REQUIRED WORK:
Copy out the entries that come next, exactly.

SUPPLIED MATERIAL:

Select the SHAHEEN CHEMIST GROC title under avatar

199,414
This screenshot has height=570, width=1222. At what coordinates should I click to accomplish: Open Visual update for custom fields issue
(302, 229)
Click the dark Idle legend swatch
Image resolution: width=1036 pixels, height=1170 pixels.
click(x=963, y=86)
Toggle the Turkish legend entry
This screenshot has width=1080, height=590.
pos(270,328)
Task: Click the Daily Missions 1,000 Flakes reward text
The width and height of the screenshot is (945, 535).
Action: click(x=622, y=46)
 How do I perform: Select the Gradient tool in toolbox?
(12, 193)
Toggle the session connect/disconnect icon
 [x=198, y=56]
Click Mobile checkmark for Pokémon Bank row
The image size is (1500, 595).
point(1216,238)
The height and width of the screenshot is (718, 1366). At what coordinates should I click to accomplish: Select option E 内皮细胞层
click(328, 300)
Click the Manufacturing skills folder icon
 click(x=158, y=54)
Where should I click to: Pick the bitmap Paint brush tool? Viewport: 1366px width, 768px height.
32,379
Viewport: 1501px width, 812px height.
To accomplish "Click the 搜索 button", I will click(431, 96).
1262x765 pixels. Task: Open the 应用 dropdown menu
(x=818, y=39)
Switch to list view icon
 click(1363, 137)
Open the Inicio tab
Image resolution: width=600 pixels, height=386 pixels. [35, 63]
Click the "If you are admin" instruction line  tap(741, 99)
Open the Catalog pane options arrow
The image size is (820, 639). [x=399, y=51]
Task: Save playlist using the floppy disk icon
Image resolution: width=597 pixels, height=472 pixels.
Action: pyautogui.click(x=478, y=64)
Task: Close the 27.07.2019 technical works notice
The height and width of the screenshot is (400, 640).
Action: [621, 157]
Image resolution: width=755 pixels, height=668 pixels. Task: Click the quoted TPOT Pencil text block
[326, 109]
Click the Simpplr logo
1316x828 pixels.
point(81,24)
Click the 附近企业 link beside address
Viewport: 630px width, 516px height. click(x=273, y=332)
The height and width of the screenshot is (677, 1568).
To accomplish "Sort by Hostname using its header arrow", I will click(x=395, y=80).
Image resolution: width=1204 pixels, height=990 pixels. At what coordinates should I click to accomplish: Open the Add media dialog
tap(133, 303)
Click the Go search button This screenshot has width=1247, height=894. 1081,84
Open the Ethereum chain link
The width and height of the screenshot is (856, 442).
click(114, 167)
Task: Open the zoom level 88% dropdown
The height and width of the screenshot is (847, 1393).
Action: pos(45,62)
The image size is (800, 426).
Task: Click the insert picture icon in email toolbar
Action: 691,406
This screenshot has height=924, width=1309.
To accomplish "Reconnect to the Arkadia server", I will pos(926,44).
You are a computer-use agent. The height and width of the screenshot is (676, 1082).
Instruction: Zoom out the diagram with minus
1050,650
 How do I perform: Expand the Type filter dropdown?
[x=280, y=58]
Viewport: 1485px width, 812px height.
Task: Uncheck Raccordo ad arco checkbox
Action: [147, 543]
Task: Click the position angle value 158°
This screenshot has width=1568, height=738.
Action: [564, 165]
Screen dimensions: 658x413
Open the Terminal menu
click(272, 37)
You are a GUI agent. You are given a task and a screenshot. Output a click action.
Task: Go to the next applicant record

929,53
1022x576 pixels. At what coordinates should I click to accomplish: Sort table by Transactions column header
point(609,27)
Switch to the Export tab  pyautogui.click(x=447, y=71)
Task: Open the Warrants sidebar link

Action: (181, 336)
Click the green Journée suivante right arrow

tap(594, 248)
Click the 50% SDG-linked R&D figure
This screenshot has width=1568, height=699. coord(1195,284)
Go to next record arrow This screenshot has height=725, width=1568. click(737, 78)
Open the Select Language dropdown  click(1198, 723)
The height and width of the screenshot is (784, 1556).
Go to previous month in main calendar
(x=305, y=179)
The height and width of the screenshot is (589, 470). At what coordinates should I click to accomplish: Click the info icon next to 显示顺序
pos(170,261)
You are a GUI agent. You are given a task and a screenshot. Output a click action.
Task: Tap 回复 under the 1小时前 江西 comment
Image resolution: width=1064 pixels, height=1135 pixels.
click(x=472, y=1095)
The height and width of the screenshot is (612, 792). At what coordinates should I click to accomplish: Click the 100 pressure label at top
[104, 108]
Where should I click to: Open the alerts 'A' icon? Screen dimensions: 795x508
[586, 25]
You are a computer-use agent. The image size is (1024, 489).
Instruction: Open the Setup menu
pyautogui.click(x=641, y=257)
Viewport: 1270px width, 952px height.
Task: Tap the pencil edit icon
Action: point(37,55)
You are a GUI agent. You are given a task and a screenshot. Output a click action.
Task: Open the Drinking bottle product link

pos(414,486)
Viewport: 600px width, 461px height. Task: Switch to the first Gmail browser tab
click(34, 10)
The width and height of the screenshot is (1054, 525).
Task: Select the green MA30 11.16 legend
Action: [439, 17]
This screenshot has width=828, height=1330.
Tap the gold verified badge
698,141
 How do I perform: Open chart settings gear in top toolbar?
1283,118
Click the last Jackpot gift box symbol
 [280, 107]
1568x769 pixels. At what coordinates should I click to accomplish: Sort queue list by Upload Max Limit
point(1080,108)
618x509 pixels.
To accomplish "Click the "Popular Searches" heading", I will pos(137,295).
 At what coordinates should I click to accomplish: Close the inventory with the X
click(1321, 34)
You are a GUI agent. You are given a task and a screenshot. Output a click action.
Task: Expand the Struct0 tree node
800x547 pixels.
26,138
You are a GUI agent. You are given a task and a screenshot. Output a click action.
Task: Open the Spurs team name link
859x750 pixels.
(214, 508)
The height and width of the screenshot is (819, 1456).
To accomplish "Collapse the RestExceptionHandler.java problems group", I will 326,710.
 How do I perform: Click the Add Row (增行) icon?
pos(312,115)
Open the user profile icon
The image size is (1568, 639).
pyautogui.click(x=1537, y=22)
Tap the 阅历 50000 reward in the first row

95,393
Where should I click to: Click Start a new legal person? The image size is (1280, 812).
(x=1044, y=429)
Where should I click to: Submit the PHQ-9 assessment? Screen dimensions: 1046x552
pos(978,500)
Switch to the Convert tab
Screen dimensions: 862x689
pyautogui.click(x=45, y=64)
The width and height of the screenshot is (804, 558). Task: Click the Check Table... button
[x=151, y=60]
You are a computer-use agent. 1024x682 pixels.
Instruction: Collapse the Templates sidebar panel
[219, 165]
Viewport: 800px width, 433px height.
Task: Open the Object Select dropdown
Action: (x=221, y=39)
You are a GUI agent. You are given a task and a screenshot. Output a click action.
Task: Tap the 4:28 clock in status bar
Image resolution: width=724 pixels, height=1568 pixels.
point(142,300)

SOLUTION FOR THIS PROBLEM:
Select the SHAHEEN CHEMIST GROC title under avatar

199,414
This screenshot has height=570, width=1222. At what coordinates should I click to accomplish: Open Visual update for custom fields issue
(302, 229)
Click the dark Idle legend swatch
Image resolution: width=1036 pixels, height=1170 pixels.
click(x=963, y=86)
Toggle the Turkish legend entry
This screenshot has width=1080, height=590.
pos(270,328)
Task: Click the Daily Missions 1,000 Flakes reward text
The width and height of the screenshot is (945, 535).
Action: click(x=622, y=46)
 How do I perform: Select the Gradient tool in toolbox?
(12, 193)
Toggle the session connect/disconnect icon
 [x=198, y=56]
Click Mobile checkmark for Pokémon Bank row
The image size is (1500, 595).
point(1216,238)
The height and width of the screenshot is (718, 1366). At what coordinates should I click to accomplish: Select option E 内皮细胞层
click(328, 300)
Click the Manufacturing skills folder icon
 click(x=158, y=54)
Where should I click to: Pick the bitmap Paint brush tool? Viewport: 1366px width, 768px height.
32,379
Viewport: 1501px width, 812px height.
To accomplish "Click the 搜索 button", I will click(431, 96).
1262x765 pixels. Task: Open the 应用 dropdown menu
(x=818, y=39)
Switch to list view icon
 click(1363, 137)
Open the Inicio tab
Image resolution: width=600 pixels, height=386 pixels. [35, 63]
Click the "If you are admin" instruction line  tap(741, 99)
Open the Catalog pane options arrow
The image size is (820, 639). [x=399, y=51]
Task: Save playlist using the floppy disk icon
Image resolution: width=597 pixels, height=472 pixels.
Action: pyautogui.click(x=478, y=64)
Task: Close the 27.07.2019 technical works notice
The height and width of the screenshot is (400, 640).
Action: [621, 157]
Image resolution: width=755 pixels, height=668 pixels. Task: Click the quoted TPOT Pencil text block
[326, 109]
Click the Simpplr logo
1316x828 pixels.
point(81,24)
Click the 附近企业 link beside address
Viewport: 630px width, 516px height. click(x=273, y=332)
The height and width of the screenshot is (677, 1568).
To accomplish "Sort by Hostname using its header arrow", I will click(x=395, y=80).
Image resolution: width=1204 pixels, height=990 pixels. At what coordinates should I click to accomplish: Open the Add media dialog
tap(133, 303)
Click the Go search button This screenshot has width=1247, height=894. 1081,84
Open the Ethereum chain link
The width and height of the screenshot is (856, 442).
click(114, 167)
Task: Open the zoom level 88% dropdown
The height and width of the screenshot is (847, 1393).
Action: pos(45,62)
The image size is (800, 426).
Task: Click the insert picture icon in email toolbar
Action: 691,406
This screenshot has height=924, width=1309.
To accomplish "Reconnect to the Arkadia server", I will pos(926,44).
You are a computer-use agent. The height and width of the screenshot is (676, 1082).
Instruction: Zoom out the diagram with minus
1050,650
 How do I perform: Expand the Type filter dropdown?
[x=280, y=58]
Viewport: 1485px width, 812px height.
Task: Uncheck Raccordo ad arco checkbox
Action: [147, 543]
Task: Click the position angle value 158°
This screenshot has width=1568, height=738.
Action: [564, 165]
Screen dimensions: 658x413
Open the Terminal menu
click(272, 37)
You are a GUI agent. You are given a task and a screenshot. Output a click action.
Task: Go to the next applicant record

929,53
1022x576 pixels. At what coordinates should I click to accomplish: Sort table by Transactions column header
point(609,27)
Switch to the Export tab  pyautogui.click(x=447, y=71)
Task: Open the Warrants sidebar link

Action: (181, 336)
Click the green Journée suivante right arrow

tap(594, 248)
Click the 50% SDG-linked R&D figure
This screenshot has width=1568, height=699. coord(1195,284)
Go to next record arrow This screenshot has height=725, width=1568. click(737, 78)
Open the Select Language dropdown  click(1198, 723)
The height and width of the screenshot is (784, 1556).
Go to previous month in main calendar
(x=305, y=179)
The height and width of the screenshot is (589, 470). At what coordinates should I click to accomplish: Click the info icon next to 显示顺序
pos(170,261)
You are a GUI agent. You are given a task and a screenshot. Output a click action.
Task: Tap 回复 under the 1小时前 江西 comment
Image resolution: width=1064 pixels, height=1135 pixels.
click(x=472, y=1095)
The height and width of the screenshot is (612, 792). At what coordinates should I click to accomplish: Click the 100 pressure label at top
[104, 108]
Where should I click to: Open the alerts 'A' icon? Screen dimensions: 795x508
[586, 25]
You are a computer-use agent. The image size is (1024, 489).
Instruction: Open the Setup menu
pyautogui.click(x=641, y=257)
Viewport: 1270px width, 952px height.
Task: Tap the pencil edit icon
Action: point(37,55)
You are a GUI agent. You are given a task and a screenshot. Output a click action.
Task: Open the Drinking bottle product link

pos(414,486)
Viewport: 600px width, 461px height. Task: Switch to the first Gmail browser tab
click(34, 10)
The width and height of the screenshot is (1054, 525).
Task: Select the green MA30 11.16 legend
Action: [439, 17]
This screenshot has width=828, height=1330.
Tap the gold verified badge
698,141
 How do I perform: Open chart settings gear in top toolbar?
1283,118
Click the last Jackpot gift box symbol
 [280, 107]
1568x769 pixels. At what coordinates should I click to accomplish: Sort queue list by Upload Max Limit
point(1080,108)
618x509 pixels.
To accomplish "Click the "Popular Searches" heading", I will pos(137,295).
 At what coordinates should I click to accomplish: Close the inventory with the X
click(1321, 34)
You are a GUI agent. You are given a task and a screenshot. Output a click action.
Task: Expand the Struct0 tree node
800x547 pixels.
26,138
You are a GUI agent. You are given a task and a screenshot. Output a click action.
Task: Open the Spurs team name link
859x750 pixels.
(214, 508)
The height and width of the screenshot is (819, 1456).
To accomplish "Collapse the RestExceptionHandler.java problems group", I will 326,710.
 How do I perform: Click the Add Row (增行) icon?
pos(312,115)
Open the user profile icon
The image size is (1568, 639).
pyautogui.click(x=1537, y=22)
Tap the 阅历 50000 reward in the first row

95,393
Where should I click to: Click Start a new legal person? The image size is (1280, 812).
(x=1044, y=429)
Where should I click to: Submit the PHQ-9 assessment? Screen dimensions: 1046x552
pos(978,500)
Switch to the Convert tab
Screen dimensions: 862x689
pyautogui.click(x=45, y=64)
The width and height of the screenshot is (804, 558). Task: Click the Check Table... button
[x=151, y=60]
You are a computer-use agent. 1024x682 pixels.
Instruction: Collapse the Templates sidebar panel
[219, 165]
Viewport: 800px width, 433px height.
Task: Open the Object Select dropdown
Action: (x=221, y=39)
You are a GUI agent. You are given a task and a screenshot. Output a click action.
Task: Tap the 4:28 clock in status bar
Image resolution: width=724 pixels, height=1568 pixels.
point(142,300)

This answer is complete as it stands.